Dans des témoignages sur le site Web de TAPIF, d’anciens assistants décrivent la liberté, l’amitié et la croissance. Ils ne mentionnent pas les longues heures passées à se battre avec la bureaucratie française pour accomplir pratiquement n’importe quoi, de l’obtention d’un appartement à la validation de votre visa. Ils ne mentionnent pas à quel place il est difficile de contrôler votre humeur lorsque vos élèves n’arrêtent pas de vous demander si vous préférez « frites ou French kiss ». Dans les groupes Fb et les rencontres d’assistants locaux, nous nous plaindrions de nos difficultés et célébrions nos triomphes.
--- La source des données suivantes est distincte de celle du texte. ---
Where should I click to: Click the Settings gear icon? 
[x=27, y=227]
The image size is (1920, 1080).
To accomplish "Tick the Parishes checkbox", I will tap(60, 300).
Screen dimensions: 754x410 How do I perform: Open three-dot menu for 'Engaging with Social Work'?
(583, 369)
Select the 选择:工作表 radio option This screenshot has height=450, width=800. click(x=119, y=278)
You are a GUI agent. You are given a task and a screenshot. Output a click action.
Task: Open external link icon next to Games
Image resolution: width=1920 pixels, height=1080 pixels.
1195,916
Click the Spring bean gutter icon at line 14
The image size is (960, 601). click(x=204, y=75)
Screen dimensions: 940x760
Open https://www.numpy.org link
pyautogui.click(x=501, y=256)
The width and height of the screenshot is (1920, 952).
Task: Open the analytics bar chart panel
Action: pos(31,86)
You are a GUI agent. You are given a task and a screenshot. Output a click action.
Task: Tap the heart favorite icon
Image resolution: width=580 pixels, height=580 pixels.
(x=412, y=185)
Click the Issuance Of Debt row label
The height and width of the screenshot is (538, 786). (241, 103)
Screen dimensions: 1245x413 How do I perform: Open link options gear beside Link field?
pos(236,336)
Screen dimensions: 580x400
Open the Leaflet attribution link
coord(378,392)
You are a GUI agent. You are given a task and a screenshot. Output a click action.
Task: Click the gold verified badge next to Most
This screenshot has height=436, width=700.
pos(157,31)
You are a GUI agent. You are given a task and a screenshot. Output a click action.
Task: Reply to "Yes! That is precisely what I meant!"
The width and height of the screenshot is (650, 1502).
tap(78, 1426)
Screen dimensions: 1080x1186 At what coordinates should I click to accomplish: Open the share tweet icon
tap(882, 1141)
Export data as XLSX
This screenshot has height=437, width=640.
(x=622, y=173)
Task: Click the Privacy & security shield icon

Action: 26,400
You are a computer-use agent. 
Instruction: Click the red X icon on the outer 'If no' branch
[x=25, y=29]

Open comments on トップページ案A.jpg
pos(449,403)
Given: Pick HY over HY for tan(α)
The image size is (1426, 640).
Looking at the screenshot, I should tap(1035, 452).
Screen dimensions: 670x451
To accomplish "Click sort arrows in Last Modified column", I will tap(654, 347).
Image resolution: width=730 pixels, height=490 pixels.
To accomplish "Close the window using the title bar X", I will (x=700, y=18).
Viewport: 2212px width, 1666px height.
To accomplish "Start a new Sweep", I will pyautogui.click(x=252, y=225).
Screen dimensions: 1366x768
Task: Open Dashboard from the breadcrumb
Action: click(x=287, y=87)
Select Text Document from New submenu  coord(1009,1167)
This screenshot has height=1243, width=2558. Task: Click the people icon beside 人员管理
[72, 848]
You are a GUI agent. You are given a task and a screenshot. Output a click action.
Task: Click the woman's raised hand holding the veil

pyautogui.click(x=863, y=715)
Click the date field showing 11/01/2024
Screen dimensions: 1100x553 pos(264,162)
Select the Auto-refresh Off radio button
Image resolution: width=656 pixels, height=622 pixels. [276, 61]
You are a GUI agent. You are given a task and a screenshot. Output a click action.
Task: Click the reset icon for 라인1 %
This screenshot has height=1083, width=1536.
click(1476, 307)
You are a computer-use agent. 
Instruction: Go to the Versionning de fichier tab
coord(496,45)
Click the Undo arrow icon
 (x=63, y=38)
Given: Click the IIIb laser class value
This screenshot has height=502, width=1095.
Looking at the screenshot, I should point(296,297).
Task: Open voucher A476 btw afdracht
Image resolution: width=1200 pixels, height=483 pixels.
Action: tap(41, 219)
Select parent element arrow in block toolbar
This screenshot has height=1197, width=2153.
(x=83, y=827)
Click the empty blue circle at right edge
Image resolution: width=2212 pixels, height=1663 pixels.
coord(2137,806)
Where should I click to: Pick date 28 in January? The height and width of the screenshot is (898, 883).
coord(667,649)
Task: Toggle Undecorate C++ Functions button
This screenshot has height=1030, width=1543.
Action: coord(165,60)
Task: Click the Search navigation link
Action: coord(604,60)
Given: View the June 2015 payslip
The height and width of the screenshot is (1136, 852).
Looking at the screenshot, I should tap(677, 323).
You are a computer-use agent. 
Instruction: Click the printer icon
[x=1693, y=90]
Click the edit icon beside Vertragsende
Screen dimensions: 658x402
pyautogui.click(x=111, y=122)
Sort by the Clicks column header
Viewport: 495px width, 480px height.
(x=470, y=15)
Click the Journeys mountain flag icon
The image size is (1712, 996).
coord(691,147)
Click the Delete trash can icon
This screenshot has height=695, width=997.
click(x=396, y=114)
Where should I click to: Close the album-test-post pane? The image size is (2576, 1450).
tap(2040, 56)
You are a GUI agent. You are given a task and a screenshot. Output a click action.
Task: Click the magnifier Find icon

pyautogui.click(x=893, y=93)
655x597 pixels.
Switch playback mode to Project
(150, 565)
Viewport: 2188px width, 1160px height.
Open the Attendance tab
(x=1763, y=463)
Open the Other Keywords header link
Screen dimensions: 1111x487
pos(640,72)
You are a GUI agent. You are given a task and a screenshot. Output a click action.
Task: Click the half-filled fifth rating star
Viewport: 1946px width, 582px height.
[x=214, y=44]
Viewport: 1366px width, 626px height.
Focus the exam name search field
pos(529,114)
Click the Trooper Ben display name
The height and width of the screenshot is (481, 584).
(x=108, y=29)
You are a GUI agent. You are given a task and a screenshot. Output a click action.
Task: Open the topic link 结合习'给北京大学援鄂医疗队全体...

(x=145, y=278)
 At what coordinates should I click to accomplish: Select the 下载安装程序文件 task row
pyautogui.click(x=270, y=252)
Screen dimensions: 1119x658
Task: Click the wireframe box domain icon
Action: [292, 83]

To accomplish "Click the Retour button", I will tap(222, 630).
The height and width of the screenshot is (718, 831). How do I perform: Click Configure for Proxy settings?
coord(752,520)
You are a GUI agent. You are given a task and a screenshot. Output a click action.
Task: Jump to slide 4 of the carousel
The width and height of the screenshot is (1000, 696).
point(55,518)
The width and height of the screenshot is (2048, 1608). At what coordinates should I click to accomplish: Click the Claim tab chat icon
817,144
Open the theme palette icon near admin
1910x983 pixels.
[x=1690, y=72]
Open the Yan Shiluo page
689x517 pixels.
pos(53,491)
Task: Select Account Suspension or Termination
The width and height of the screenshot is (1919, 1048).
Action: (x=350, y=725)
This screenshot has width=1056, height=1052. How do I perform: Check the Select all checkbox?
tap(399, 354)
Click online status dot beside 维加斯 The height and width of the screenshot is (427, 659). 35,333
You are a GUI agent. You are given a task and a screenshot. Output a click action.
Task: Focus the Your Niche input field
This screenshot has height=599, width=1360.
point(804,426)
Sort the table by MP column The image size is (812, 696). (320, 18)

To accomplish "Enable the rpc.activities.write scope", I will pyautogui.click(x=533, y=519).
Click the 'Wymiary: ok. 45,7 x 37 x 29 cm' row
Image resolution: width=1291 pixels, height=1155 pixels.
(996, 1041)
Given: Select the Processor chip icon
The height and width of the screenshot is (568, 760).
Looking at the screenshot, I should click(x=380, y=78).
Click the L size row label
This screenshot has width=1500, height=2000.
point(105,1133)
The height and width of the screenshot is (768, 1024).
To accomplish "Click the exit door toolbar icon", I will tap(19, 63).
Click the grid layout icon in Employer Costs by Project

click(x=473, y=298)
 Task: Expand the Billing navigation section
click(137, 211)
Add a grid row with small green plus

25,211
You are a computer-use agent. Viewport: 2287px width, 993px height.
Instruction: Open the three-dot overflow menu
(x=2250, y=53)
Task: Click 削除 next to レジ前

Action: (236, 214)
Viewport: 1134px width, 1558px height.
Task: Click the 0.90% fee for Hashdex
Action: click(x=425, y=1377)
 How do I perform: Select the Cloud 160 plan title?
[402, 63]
En quarantaine à Pau, France, mars 2020.

Ciara McLaren

Malgré quelques times difficiles, je le referais sans hésiter. Deux ans de travail à temps partiel en France m’ont donné le temps et l’espace dont j’avais besoin pour devenir écrivain indépendant. Mon contrat a pris fin additionally tôt cette année, et après des mois de quarantaine en France, je suis retourné aux États-Unis début juillet. (Malgré tout, c’est chez moi.)

Sur un balcon avec vue sur les Pyrénées, en janvier 2020.

Ciara McLaren

Pourtant, je dirais à quiconque envisage d’enseigner l’anglais à l’étranger de le faire – avec les yeux et l’esprit grands ouverts.

Être assistant de langue peut sembler être un travail de rêve, mais c’est vraiment comme n’importe quel travail, avec une grande différence. Certains jours c’est super, d’autres jours c’est affreux, mais de toute façon, tu es en France.

Ciara McLaren est une écrivaine indépendante avec des signatures au HuffPost, à Gastronomica et ailleurs. Vous pouvez en savoir moreover sur son travail sur Substack.